**WHAT IS REQUIRED:**
Locate the line that contains "Task: Refresh page using the reload icon" in the data that follows. Copy it and every subsequent line to the end, exactly, excluding pictures.

**Collected data entries:**
·····

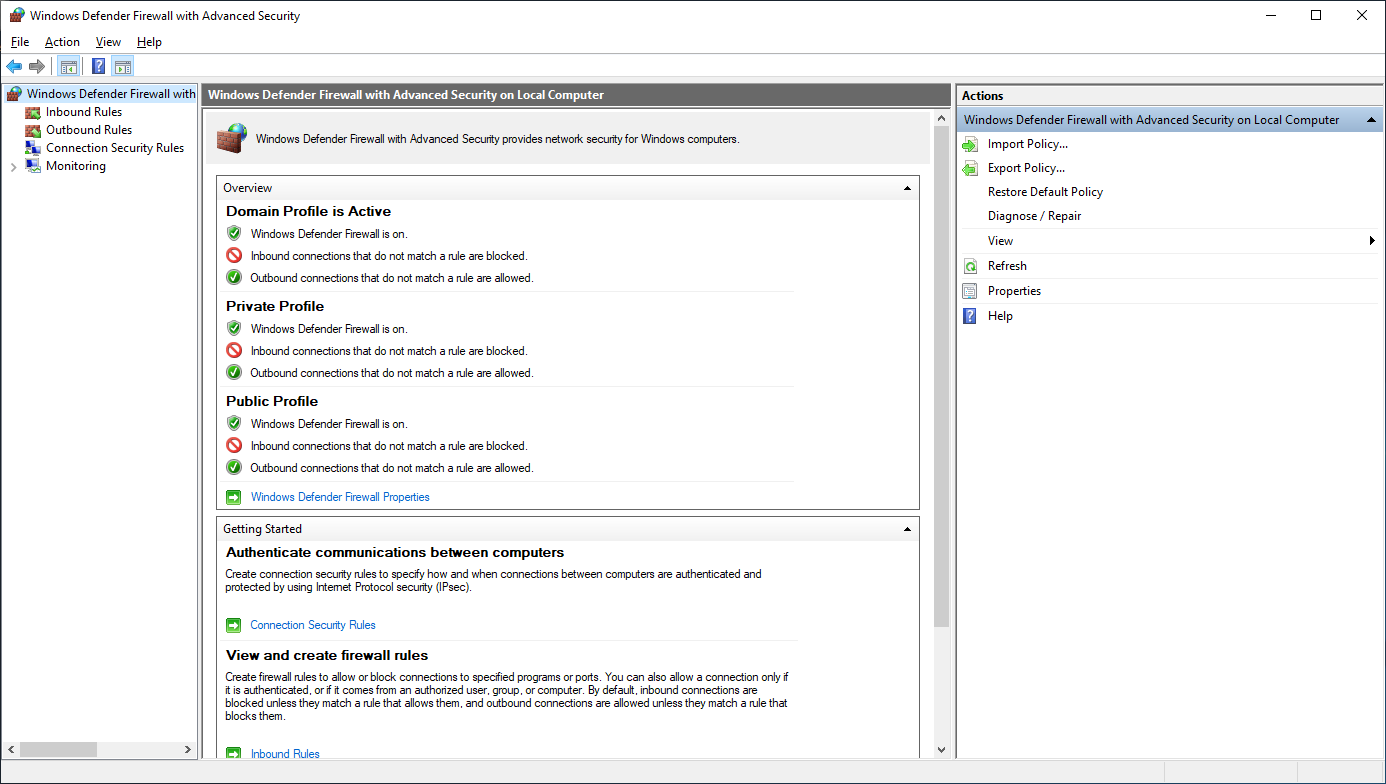Click the blue Help toolbar icon
The height and width of the screenshot is (784, 1386).
coord(98,67)
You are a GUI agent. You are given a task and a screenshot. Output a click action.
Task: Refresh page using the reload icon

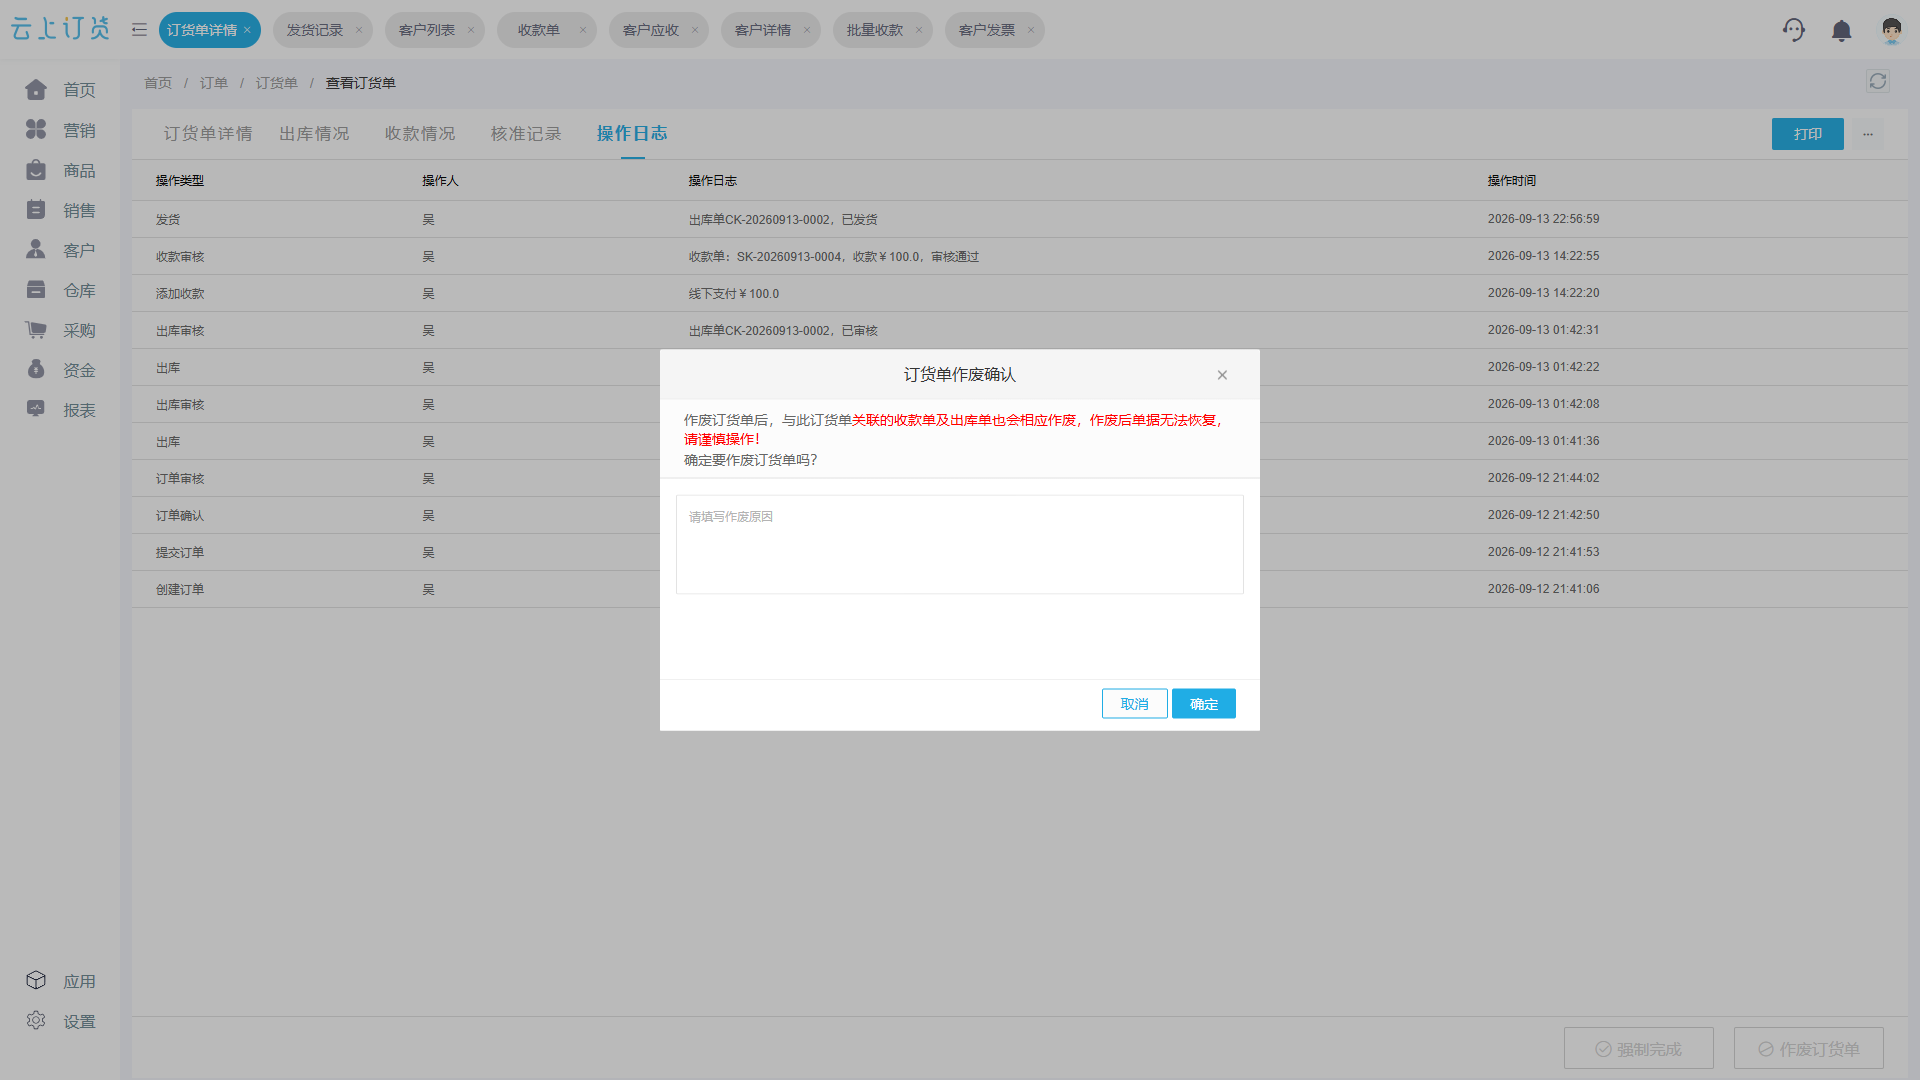pyautogui.click(x=1878, y=82)
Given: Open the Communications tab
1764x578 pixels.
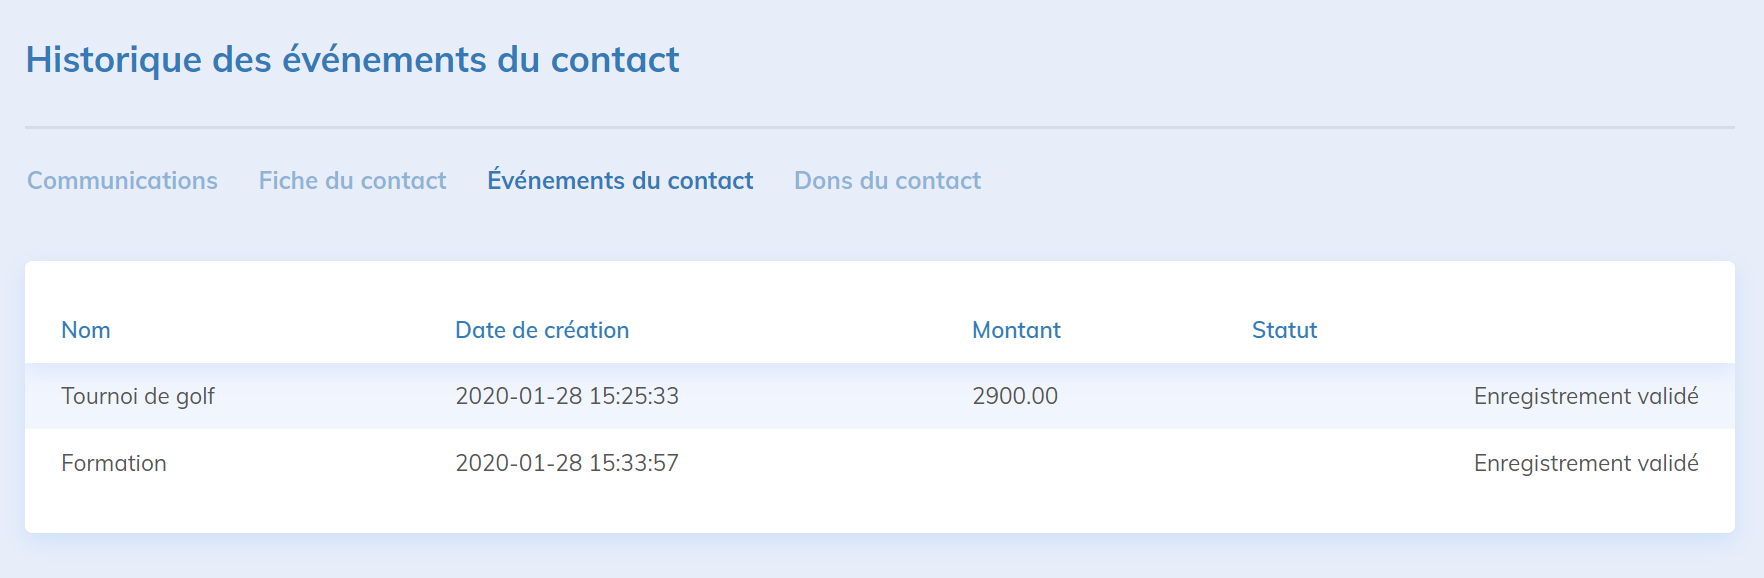Looking at the screenshot, I should [122, 181].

·····

**RESULT FOR THIS EXERCISE:**
Task: Refresh page using the reload icon

pyautogui.click(x=1878, y=82)
Given: Open the Communications tab
1764x578 pixels.
Looking at the screenshot, I should [122, 181].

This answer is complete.